>>Bethany Anne, there is a positive confirmation. Jermom walked out of here with the seven Leath on the video security backup.<<
The police didn’t try to look at it?
>>The local stuff was wiped. The backup is a tiny stream copy, easy to track if you are looking for it. The security on the other side was pitiful.<<
Baba Yaga thought a moment. They must have shrouded those minds in the bar.
TOM interrupted. One of the Leath was probably housing two minds in one body, and now they have split back into eight.
“New information.” She looked back at the Queegert. “Your uncle’s body is hosting a Kurtherian. I’m sorry, little one, but that isn’t your uncle anymore.”
She stood up and looked over her shoulder at the cop, her eyes flashing a warning. “Stay out of my way if you don’t want more deaths on your hands, Captain.”
With that she stepped around the shorter alien and nodded to the Shrillexian. “Another time,” she told him as she swept out the door.
He looked at his captain. “Tell me we aren’t going to try and take her down.”
The captain looked at his patrolman, surprised. “You don’t want to fight her?”

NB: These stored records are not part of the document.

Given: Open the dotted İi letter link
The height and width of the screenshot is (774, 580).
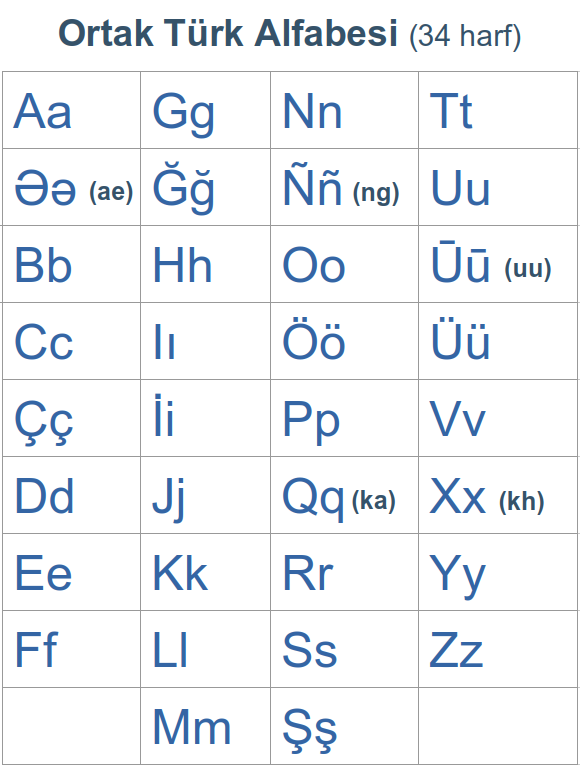Looking at the screenshot, I should pyautogui.click(x=164, y=415).
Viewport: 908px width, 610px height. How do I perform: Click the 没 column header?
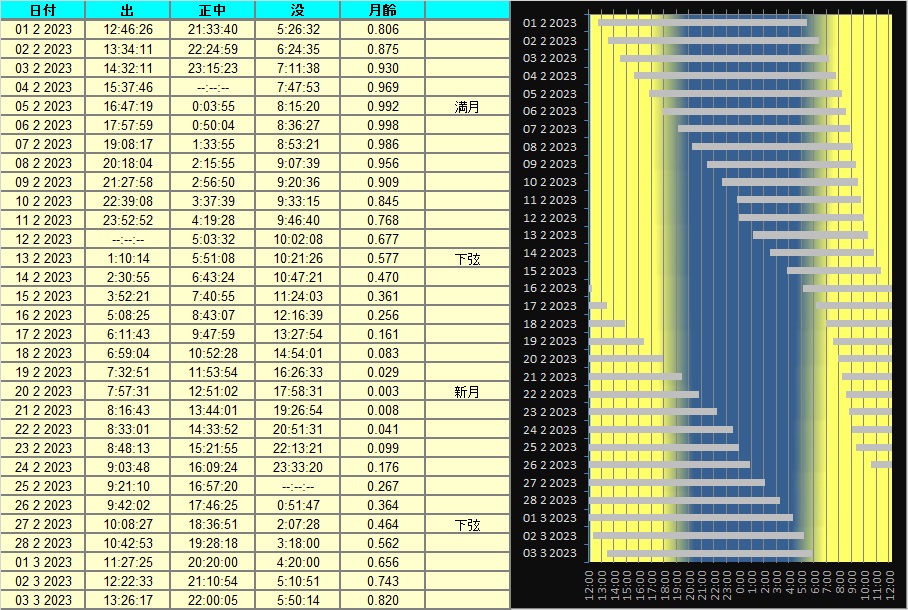coord(298,10)
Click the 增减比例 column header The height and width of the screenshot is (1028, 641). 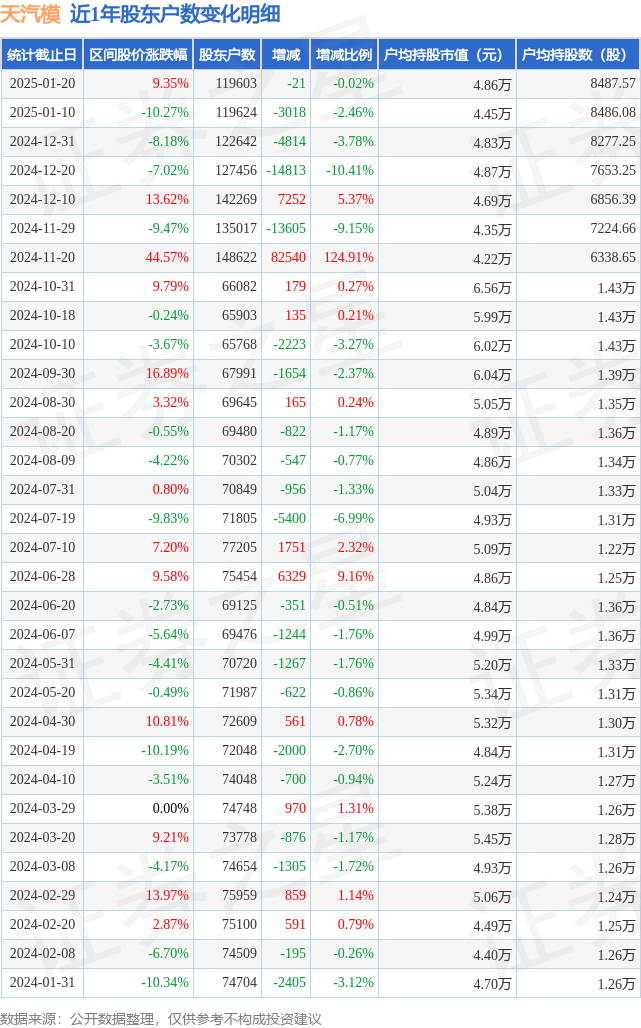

The Shrillexian jerked a thumb towards the open door. “No, and I don’t wish to jump off a mountain and go splat on the ground either. There is no valor in proving yourself an idiot, or going to an ignoble death by stupidity.”
Baba Yaga removed her hood as she stepped through the bar area. A couple of the patrons stared at her as she passed them.
As she left the bar she heard a policeman’s audio announce they had a positive hit for Jermom.
She took off, running hard to make sure she got there first.
4
>>Turn left!<< ADAM fairly shouted in their connection.
Baba Yaga, arms pumping, turned the corner of the street and bit down a curse. The buildings in Cleerk were constructed of some sort of porous stone, often grey with occasional streaks of green or black running through them.
Ahead of her the street became a sort of bazaar of temporary shops and shoppers. Street lamps and lights on the buildings provided more than enough illumination to cast everything in a bright glare.
Baba Yaga looked up and pushed off her right leg, jumping about fifteen feet and then crunching down on the street.
“Gott Verdammt, ADAM!” she huffed. “Change the fucking weight on this stuff!”
>>A little notice that you were about to jump would have been helpful!<< he shot back.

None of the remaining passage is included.